## EXERCISE PROMPT
Exactly as they stand, set down all of the records again.

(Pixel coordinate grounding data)
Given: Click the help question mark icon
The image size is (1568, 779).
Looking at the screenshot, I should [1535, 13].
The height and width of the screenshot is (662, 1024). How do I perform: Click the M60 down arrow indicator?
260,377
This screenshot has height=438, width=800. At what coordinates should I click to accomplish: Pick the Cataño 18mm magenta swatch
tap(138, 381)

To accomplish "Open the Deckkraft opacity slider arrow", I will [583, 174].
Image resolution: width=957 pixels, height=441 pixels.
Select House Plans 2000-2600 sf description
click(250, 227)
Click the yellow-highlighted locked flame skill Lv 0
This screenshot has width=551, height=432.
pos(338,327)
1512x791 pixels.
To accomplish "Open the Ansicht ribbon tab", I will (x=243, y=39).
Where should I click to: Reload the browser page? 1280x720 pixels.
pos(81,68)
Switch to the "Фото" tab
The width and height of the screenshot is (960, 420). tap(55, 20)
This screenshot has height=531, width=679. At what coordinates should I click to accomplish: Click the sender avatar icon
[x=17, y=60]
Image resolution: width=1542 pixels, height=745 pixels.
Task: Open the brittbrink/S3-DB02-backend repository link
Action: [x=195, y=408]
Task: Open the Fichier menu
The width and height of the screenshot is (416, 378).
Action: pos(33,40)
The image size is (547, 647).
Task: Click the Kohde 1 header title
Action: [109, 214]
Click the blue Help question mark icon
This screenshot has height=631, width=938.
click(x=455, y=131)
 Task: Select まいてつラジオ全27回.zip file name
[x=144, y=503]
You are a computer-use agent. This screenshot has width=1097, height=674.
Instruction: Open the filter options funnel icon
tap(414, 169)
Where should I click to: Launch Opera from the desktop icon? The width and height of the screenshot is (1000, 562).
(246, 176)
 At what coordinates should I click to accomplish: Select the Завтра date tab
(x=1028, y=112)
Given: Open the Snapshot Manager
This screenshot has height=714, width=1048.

## TASK OUTPUT
Given: Click the help question mark icon
The image size is (1568, 779).
Looking at the screenshot, I should [1535, 13].
The height and width of the screenshot is (662, 1024). How do I perform: Click the M60 down arrow indicator?
260,377
This screenshot has height=438, width=800. At what coordinates should I click to accomplish: Pick the Cataño 18mm magenta swatch
tap(138, 381)

To accomplish "Open the Deckkraft opacity slider arrow", I will [583, 174].
Image resolution: width=957 pixels, height=441 pixels.
Select House Plans 2000-2600 sf description
click(250, 227)
Click the yellow-highlighted locked flame skill Lv 0
This screenshot has width=551, height=432.
pos(338,327)
1512x791 pixels.
To accomplish "Open the Ansicht ribbon tab", I will (x=243, y=39).
Where should I click to: Reload the browser page? 1280x720 pixels.
pos(81,68)
Switch to the "Фото" tab
The width and height of the screenshot is (960, 420). tap(55, 20)
This screenshot has height=531, width=679. At what coordinates should I click to accomplish: Click the sender avatar icon
[x=17, y=60]
Image resolution: width=1542 pixels, height=745 pixels.
Task: Open the brittbrink/S3-DB02-backend repository link
Action: [x=195, y=408]
Task: Open the Fichier menu
The width and height of the screenshot is (416, 378).
Action: pos(33,40)
The image size is (547, 647).
Task: Click the Kohde 1 header title
Action: [109, 214]
Click the blue Help question mark icon
This screenshot has height=631, width=938.
click(x=455, y=131)
 Task: Select まいてつラジオ全27回.zip file name
[x=144, y=503]
You are a computer-use agent. This screenshot has width=1097, height=674.
Instruction: Open the filter options funnel icon
tap(414, 169)
Where should I click to: Launch Opera from the desktop icon? The width and height of the screenshot is (1000, 562).
(246, 176)
 At what coordinates should I click to accomplish: Select the Завтра date tab
(x=1028, y=112)
Given: Open the Snapshot Manager
This screenshot has height=714, width=1048.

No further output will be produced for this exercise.